> [TRECHO]:
↓
A LGPD no agronegócio: Desafio inesperado, por Felipe Moreira de Carvalho e Vitor de Menezes V. Martins

Publicado em 20/01/2022 18:27
- Felipe Moreira de Carvalho, Graduado pela Universidade de São Paulo. E-mail: [email protected] - Vitor de Menezes V. Martins, Graduado pela Faculdade de Direito de Franca (FDF), Pós-Graduado em Direito Empresarial e em Tributação do Agronegócio pela GVLaw e Mestrando em Direito pela FGV/Direito SP. E-mail: [email protected] 

A adequação do agronegócio à Lei Geral de Proteção de Dados (LGPD) tem provocado debates. O tema aparece como uma preocupação no desenvolvimento de soluções de agricultura de precisão, no acesso a informações em processos de auditoria para concessão de crédito rural, e até mesmo em relações comerciais corriqueiras mantidas entre produtores e seus parceiros comerciais. 
A relevância da LGPD para as atividades comerciais do agronegócio é mais intensa do que em qualquer outro setor econômico, exceto naqueles em que se lida diretamente com cadastros do consumidor final, como varejo e serviços na internet. Em setores equivalentes, no entanto, não há paralelo: na indústria, a aquisição de insumos, a realização de processos de auditoria, ou a aquisição de novas tecnologias para processos produtivos, em geral, não passarão por preocupações voltadas à LGPD. 

Essa distorção ocorre porque é comum no agronegócio que os agentes econômicos desenvolvam ao menos parte das suas atividades diretamente em suas pessoas físicas. Essa característica não corresponde a informalidade, já que é explicitamente respaldada pelo Código Civil, que faculta ao produtor exercer a atividade diretamente na pessoa física ou até mesmo realizar o registro nas Juntas Comerciais ficando equiparado do empresário.

As obrigações colocadas pela LGPD são atreladas a quaisquer situações que envolvam dados relacionados a pessoas naturais identificadas ou identificáveis. Com isso, uma variedade de informações puramente comerciais do agronegócio, como as ligadas a propriedades rurais, a safras, à produtividade e à aquisição de insumos se transformam em dados pessoais, já que podem ser associadas à identificação pessoal do produtor rural. Assim, por exemplo, uma fatura de venda de defensivos a um agricultor que desenvolva suas atividades em sua pessoa física poderá ser considerada um dado pessoal, gerando uma cadeia de obrigações que parece pouco justificável.
↑
Dados de coordenadas dos itens
↓
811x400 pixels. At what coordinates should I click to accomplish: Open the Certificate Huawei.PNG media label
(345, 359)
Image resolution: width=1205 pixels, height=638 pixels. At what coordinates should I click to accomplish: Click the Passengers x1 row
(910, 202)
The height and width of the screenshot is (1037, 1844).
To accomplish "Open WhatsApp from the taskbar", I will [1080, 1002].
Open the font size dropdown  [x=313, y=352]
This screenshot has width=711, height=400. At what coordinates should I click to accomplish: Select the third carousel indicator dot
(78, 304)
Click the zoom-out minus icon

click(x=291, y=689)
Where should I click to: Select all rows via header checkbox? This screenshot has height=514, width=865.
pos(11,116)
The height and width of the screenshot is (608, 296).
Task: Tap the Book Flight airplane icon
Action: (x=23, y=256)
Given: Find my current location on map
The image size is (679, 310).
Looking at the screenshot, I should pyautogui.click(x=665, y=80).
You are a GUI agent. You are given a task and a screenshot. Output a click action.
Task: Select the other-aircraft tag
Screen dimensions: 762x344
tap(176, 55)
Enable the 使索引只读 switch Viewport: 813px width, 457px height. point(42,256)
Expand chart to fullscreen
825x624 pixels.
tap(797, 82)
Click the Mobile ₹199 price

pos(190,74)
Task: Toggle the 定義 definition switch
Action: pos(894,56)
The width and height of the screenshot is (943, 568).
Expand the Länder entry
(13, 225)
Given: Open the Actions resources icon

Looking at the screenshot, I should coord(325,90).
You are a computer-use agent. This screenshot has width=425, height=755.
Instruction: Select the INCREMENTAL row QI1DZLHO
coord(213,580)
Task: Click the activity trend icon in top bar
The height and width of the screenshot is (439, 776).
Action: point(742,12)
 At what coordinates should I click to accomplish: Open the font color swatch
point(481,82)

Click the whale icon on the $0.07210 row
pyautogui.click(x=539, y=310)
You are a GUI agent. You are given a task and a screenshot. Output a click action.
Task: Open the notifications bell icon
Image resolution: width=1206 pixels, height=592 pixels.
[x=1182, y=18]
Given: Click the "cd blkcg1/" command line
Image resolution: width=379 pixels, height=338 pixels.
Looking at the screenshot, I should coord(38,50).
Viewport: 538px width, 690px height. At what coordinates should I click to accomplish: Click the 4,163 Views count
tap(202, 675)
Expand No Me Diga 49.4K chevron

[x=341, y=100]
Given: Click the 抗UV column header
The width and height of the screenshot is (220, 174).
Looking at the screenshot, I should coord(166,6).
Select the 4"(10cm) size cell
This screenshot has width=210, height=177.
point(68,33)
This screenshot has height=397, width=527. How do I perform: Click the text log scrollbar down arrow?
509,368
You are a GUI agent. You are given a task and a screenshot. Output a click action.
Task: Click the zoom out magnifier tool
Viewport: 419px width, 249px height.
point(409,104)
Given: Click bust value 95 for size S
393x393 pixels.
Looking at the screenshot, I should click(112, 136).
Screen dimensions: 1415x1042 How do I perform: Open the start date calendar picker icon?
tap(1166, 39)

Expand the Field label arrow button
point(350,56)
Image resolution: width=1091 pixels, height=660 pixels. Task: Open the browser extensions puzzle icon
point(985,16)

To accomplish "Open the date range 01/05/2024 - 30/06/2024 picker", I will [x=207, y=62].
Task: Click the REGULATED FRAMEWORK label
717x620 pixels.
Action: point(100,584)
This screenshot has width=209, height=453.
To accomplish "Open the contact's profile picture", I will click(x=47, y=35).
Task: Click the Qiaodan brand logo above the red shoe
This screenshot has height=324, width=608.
↑
> [EXERCÍCIO 1]:
De acordo com o texto sobre a LGPD no agronegócio, que lei faculta ao produtor exercer a atividade diretamente na pessoa física?
> [EXERCÍCIO 2]:
Liste todas as informações comerciais do agronegócio que, segundo o texto sobre a LGPD no agronegócio, se transformam em dados pessoais por poderem ser associadas à identificação do produtor rural.

> [RESPOSTA ESCRITA 1]:
O Código Civil.

> [RESPOSTA ESCRITA 2]:
- As ligadas a propriedades rurais
- As ligadas a safras
- As ligadas à produtividade
- As ligadas à aquisição de insumos